** Extract to read follows **
The following is the beginning of a book review by Linda Colley of Jenny Uglow’s In These Times: Living in Britain Through Napoleon’s Wars, 1793-1815. The review is entitled “Facing Napoleon’s Own EU” and can be found in the November 5, 2015 issue of The New York Review of Books.
Throughout 1940, Virginia Woolf struggled with the terrors and mysteries of war. Neither of the Woolfs knew that their names were on the “black list” of Britons set to be arrested—and presumably killed—in the event of a successful Nazi invasion, but since [husband] Leonard was Jewish, the couple prepared for the worst. They hoarded gasoline in their garage so as to be able to kill themselves by inhaling carbon monoxide, and took the further precaution of of acquiring a deadly dose of morphine from a friend. But none of this protected them from hearing Hitler’s voice over the radio, or the noise of German bombers flying over their London house at night, rattling its windowpanes.
“Here they are again,” wrote Virginia in a famous essay published five months before her suicide. “It is a queer experience lying in the dark and listening to the zoom of a hornet which may at any moment sting you to death.” Earlier, she had written about how different all this was from British experience of the Napoleonic Wars. Both Jane Austen and Walter Scott lived through these conflicts, she noted, yet neither had mentioned it in their novels. This, she thought, demonstrated “that their model, their vision of human life, was not disturbed or agitated or changed by war. Nor were they themselves…. War were then remote:; wars were carried on by soldiers and sailors, not by private people.”
Unfortunately, Woolf was particularly prey to depression. Her house in London was destroyed by bombing, and her most recent book (a biography of her friend Roger Fry) was not well received. On March 28, 1941, she loaded her pockets with heavy stones and walked into the River Ouse, drowning herself. Her body was not found until weeks later. In her last note to her husband, she wrote:
Dearest, I feel certain that I am going mad again. I feel we can’t go through another of those terrible times. And I shan’t recover this time. I begin to hear voices, and I can’t concentrate. So I am doing what seems the best thing to do. You have given me the greatest possible happiness. You have been in every way all that anyone could be. I don’t think two people could have been happier till this terrible disease came. I can’t fight any longer. I know that I am spoiling your life, that without me you could work. And you will I know. You see I can’t even write this properly. I can’t read. What I want to say is I owe all the happiness of my life to you. You have been entirely patient with me and incredibly good. I want to say that—everybody knows it. If anybody could have saved me it would have been you. Everything has gone from me but the certainty of your goodness. I can’t go on spoiling your life any longer. I don’t think two people could have been happier than we have been.
So when you hear about ISIS and Donald Trump’s latest outrage, remember that it is still possible to survive, and even prevail. I look at Virginia Woolf’s face and cannot help falling in love with it.
** End of Extract to read **
Please transcribe everything in the passage on Virginia Woolf from "Throughout 1940, Virginia" down to "rattling its windowpanes.".
** Dataset excerpt follows **
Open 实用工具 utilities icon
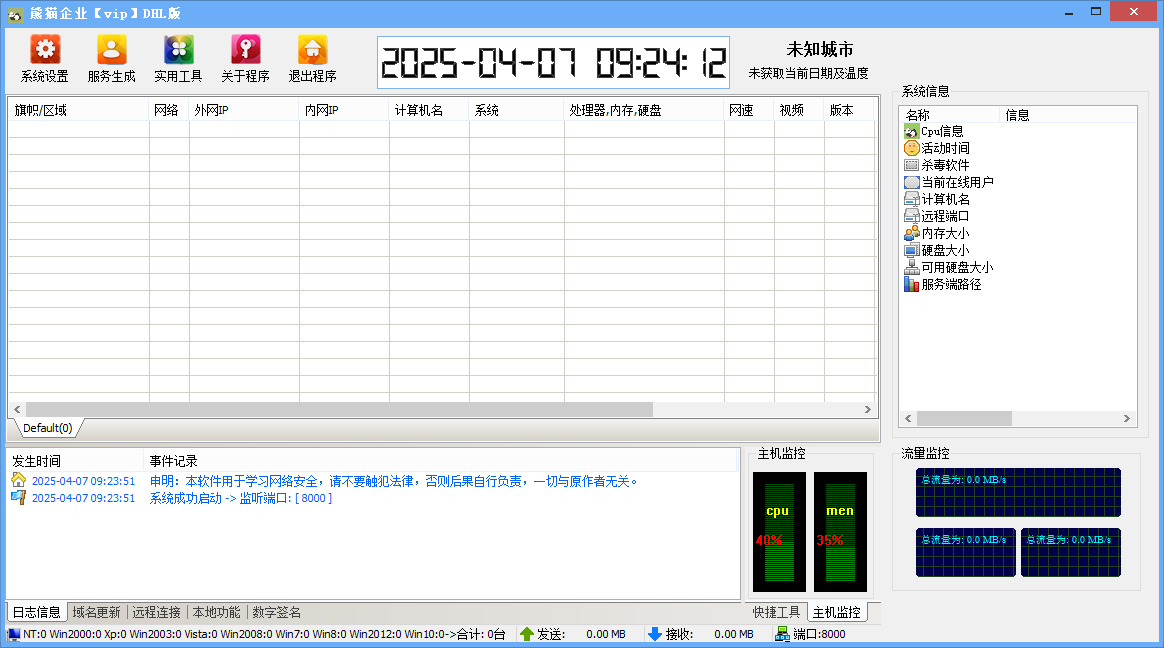click(x=178, y=52)
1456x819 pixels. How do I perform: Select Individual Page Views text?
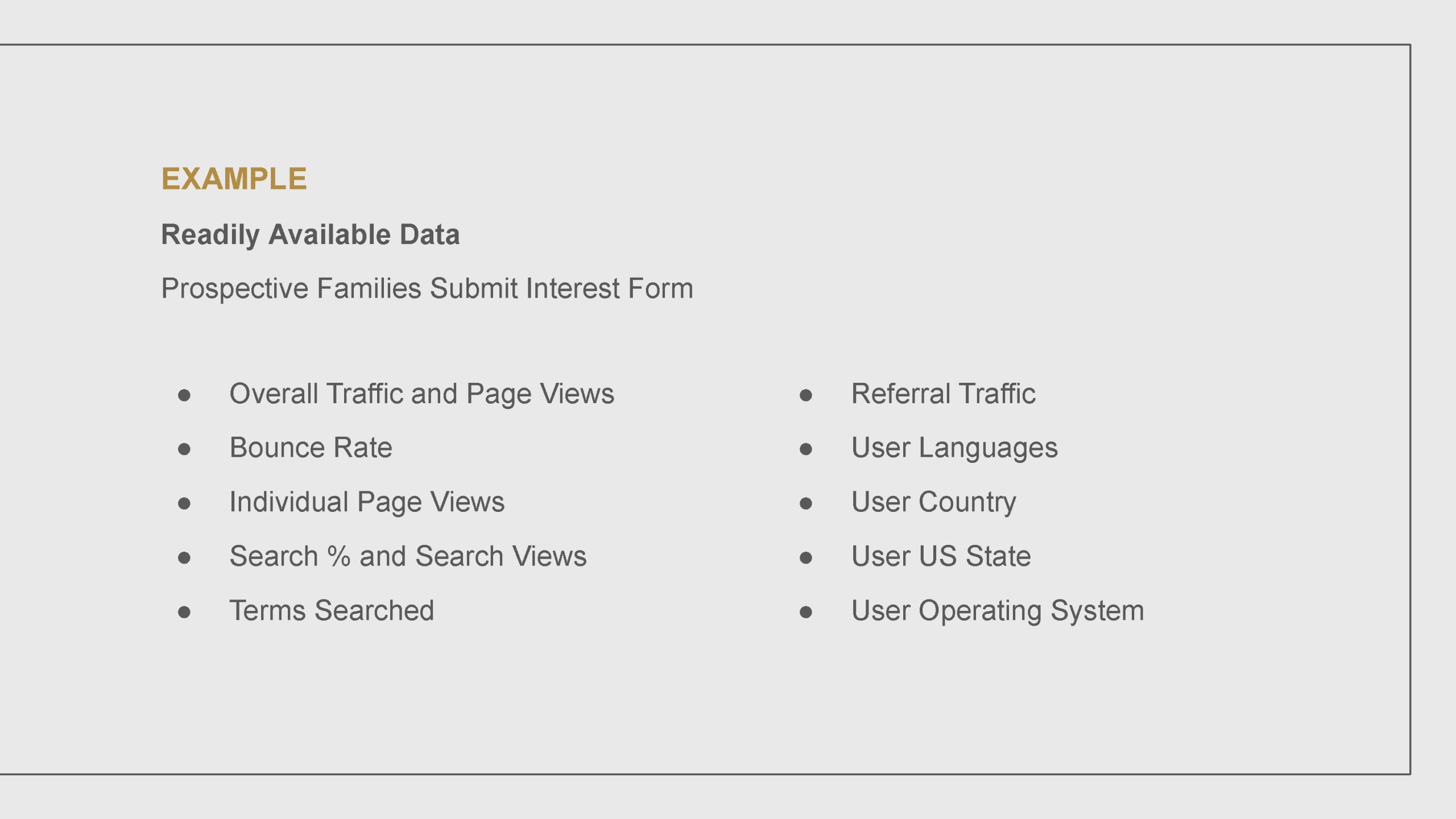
** End of Dataset excerpt **
**Task answer:**
Throughout 1940, Virginia Woolf struggled with the terrors and mysteries of war. Neither of the Woolfs knew that their names were on the “black list” of Britons set to be arrested—and presumably killed—in the event of a successful Nazi invasion, but since [husband] Leonard was Jewish, the couple prepared for the worst. They hoarded gasoline in their garage so as to be able to kill themselves by inhaling carbon monoxide, and took the further precaution of of acquiring a deadly dose of morphine from a friend. But none of this protected them from hearing Hitler’s voice over the radio, or the noise of German bombers flying over their London house at night, rattling its windowpanes.